▸ **Problem description**
Output the entries between the line containing "Viewport: 800px width, 480px" and the end of the entries, inclusive, as a JSON list of strings with one string per line and blank lines omitted.

▸ **Record excerpts**
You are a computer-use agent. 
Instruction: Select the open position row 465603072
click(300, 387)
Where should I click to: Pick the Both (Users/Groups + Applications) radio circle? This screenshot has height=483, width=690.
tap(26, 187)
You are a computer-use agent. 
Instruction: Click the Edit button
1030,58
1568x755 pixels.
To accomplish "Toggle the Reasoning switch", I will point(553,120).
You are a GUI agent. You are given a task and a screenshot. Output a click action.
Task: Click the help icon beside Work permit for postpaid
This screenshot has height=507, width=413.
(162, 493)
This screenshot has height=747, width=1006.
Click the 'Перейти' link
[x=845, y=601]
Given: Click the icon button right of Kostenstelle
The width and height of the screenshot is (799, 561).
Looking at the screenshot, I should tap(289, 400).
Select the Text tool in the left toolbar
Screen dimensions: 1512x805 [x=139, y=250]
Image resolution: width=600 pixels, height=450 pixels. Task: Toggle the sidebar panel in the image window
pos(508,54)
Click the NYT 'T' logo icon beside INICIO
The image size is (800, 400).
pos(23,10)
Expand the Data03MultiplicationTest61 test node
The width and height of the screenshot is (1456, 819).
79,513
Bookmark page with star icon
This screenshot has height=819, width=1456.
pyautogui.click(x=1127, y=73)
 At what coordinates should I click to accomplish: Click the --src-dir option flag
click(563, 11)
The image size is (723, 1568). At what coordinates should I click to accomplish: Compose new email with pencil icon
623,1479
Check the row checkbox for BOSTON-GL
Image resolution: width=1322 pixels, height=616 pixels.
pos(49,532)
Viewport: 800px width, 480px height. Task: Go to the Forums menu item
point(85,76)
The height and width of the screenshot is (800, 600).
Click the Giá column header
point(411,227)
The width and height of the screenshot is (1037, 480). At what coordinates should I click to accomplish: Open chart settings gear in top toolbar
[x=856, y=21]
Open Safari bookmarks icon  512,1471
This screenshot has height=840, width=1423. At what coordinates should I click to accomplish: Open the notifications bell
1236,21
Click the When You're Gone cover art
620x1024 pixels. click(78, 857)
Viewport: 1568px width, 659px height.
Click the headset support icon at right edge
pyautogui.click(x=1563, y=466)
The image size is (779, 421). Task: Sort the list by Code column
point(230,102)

▸ **Response**
[
  "Viewport: 800px width, 480px height. Task: Go to the Forums menu item",
  "point(85,76)",
  "The height and width of the screenshot is (800, 600).",
  "Click the Giá column header",
  "point(411,227)",
  "The width and height of the screenshot is (1037, 480). At what coordinates should I click to accomplish: Open chart settings gear in top toolbar",
  "[x=856, y=21]",
  "Open Safari bookmarks icon  512,1471",
  "This screenshot has height=840, width=1423. At what coordinates should I click to accomplish: Open the notifications bell",
  "1236,21",
  "Click the When You're Gone cover art",
  "620x1024 pixels. click(78, 857)",
  "Viewport: 1568px width, 659px height.",
  "Click the headset support icon at right edge",
  "pyautogui.click(x=1563, y=466)",
  "The image size is (779, 421). Task: Sort the list by Code column",
  "point(230,102)"
]